#### EXCERPTED DATA ####
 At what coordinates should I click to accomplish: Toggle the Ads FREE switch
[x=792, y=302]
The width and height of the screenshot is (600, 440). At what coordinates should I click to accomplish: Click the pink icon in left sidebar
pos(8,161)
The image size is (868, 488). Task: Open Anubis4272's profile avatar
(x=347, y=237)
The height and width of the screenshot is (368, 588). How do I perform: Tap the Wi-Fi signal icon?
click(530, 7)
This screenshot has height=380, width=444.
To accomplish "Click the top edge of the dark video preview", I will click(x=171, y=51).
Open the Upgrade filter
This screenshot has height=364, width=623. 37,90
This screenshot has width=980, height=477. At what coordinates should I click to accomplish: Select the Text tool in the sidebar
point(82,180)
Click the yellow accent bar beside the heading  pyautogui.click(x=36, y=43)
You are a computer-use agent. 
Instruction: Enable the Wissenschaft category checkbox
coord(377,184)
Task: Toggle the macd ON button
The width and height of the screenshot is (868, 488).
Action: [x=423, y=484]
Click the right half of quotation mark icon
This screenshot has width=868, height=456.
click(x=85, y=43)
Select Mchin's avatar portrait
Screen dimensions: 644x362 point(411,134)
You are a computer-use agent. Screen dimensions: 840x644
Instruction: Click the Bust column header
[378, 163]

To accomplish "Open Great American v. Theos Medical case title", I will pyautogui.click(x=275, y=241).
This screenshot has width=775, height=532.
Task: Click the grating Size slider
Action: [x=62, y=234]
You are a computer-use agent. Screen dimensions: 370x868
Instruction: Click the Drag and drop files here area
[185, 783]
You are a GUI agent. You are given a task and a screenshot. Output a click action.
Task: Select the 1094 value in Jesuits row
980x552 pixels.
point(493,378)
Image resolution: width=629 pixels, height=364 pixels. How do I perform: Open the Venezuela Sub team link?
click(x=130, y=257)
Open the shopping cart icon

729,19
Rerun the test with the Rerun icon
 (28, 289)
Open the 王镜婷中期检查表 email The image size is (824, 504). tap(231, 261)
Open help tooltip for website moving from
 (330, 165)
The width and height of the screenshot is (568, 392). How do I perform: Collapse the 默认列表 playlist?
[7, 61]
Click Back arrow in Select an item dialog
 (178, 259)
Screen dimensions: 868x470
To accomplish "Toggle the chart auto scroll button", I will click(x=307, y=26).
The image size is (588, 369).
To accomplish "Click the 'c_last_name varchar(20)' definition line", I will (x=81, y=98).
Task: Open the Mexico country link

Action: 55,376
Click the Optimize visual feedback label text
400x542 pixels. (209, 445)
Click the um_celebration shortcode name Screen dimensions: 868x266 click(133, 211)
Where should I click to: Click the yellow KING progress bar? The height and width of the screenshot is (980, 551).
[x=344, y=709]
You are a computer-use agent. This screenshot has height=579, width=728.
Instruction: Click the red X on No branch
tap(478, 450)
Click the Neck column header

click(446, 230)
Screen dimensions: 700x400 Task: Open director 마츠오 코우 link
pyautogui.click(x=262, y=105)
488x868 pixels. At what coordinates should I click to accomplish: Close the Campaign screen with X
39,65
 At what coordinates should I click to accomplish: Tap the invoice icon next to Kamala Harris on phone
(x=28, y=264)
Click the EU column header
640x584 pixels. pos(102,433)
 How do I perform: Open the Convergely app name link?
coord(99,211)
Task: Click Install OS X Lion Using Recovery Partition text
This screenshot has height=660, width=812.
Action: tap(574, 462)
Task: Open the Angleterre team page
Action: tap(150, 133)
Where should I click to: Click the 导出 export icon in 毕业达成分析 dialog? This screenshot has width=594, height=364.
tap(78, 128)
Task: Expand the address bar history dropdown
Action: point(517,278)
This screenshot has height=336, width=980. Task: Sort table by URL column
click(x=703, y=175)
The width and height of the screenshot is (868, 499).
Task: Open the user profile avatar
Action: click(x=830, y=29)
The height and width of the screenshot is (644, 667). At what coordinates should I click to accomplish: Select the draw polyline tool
####
WORK INSTRUCTIONS
What lines above hold the word "button"? Pull each one out.

OUTPUT FOR THIS TASK
Task: Toggle the macd ON button
To accomplish "Toggle the chart auto scroll button", I will click(x=307, y=26).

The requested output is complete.